Uses and Disclosures that Require Authorization

Alto will obtain your written authorization before using or disclosing PHI about you for marketing purposes, to sell your PHI, or for purposes other than those provided above or as otherwise permitted or required by law. With your authorization, we may share PHI with manufacturers and their agents in order to request and obtain coupons or voucher discounts on your behalf. If you change your mind after authorizing a use or disclosure of your health information, you may withdraw your permission by revoking such authorization in writing at any time by sending a written request to Alto Pharmacy, LLC, 645 Harrison Street, Suite 200, San Francisco, California 94107, Attn: Privacy Officer. Upon receipt of the written revocation, we will stop using or disclosing PHI in the manner you had previously authorized. However, your decision to revoke the authorization will not affect or undo any use or disclosure of your health information that occurred before you notified us of your decision, or any actions that we have taken based upon your authorization.

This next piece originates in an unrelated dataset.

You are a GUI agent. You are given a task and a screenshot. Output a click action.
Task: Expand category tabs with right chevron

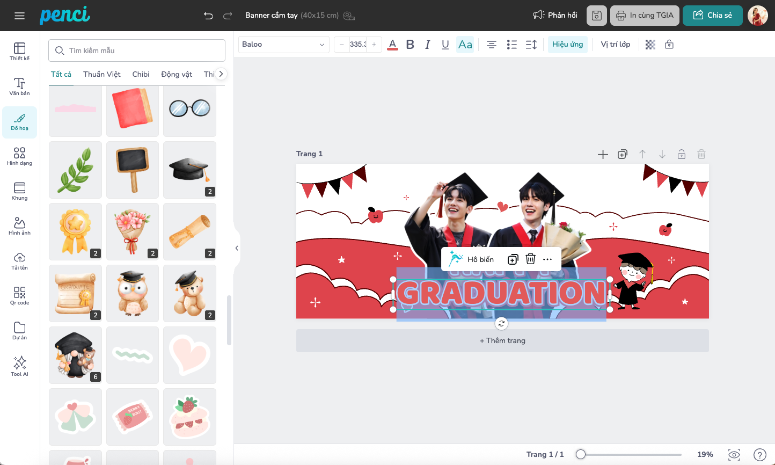[221, 74]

Other Restrictions on Uses and Disclosures
Your state and other federal laws may have additional requirements that we must follow or that may be more restrictive than HIPAA on how we use and disclose your health information. If there are more restrictive requirements, even for some of the purposes listed above, we may not disclose your health information without your written permission as required by such laws. For example, we will not disclose your HIV test results without obtaining your written permission, except as permitted by state law. We may also be required by law to obtain your written permission to use and disclose your information related to treatment for a mental illness, developmental disability, or alcohol or drug abuse.

Contact Information for Questions or Complaints

If you have questions or would like additional information about Alto’s privacy practices, you may either send a request via Alto’s secure messaging within the Alto App, email us at privacy@alto.com, or call 1 (800) 874-5881 and leave a message for our Privacy Officer. You may also send your request to Alto Pharmacy, LLC, 645 Harrison Street, Suite 200, San Francisco, California 94107, Attn: Privacy Officer.

If you believe your privacy rights have been violated, please let us know as soon as possible by via Alto’s secure messaging within the Alto App, by emailing us at privacy@alto.com or by calling 1 (800) 874-5881 and leaving a message for the Privacy Officer, so that we can try to remedy the situation as quickly as possible. You also have the right to report a complaint to the Secretary of Health and Human Services. You can do so by sending it to 200 Independence Avenue, S.W. Washington, D.C. 20201, calling 1-877-696-6775, or visiting www.hhs.gov/ocr/privacy/hipaa/complaints/. Rest assured, there will be no retaliation or penalization for filing a complaint regarding our privacy practices.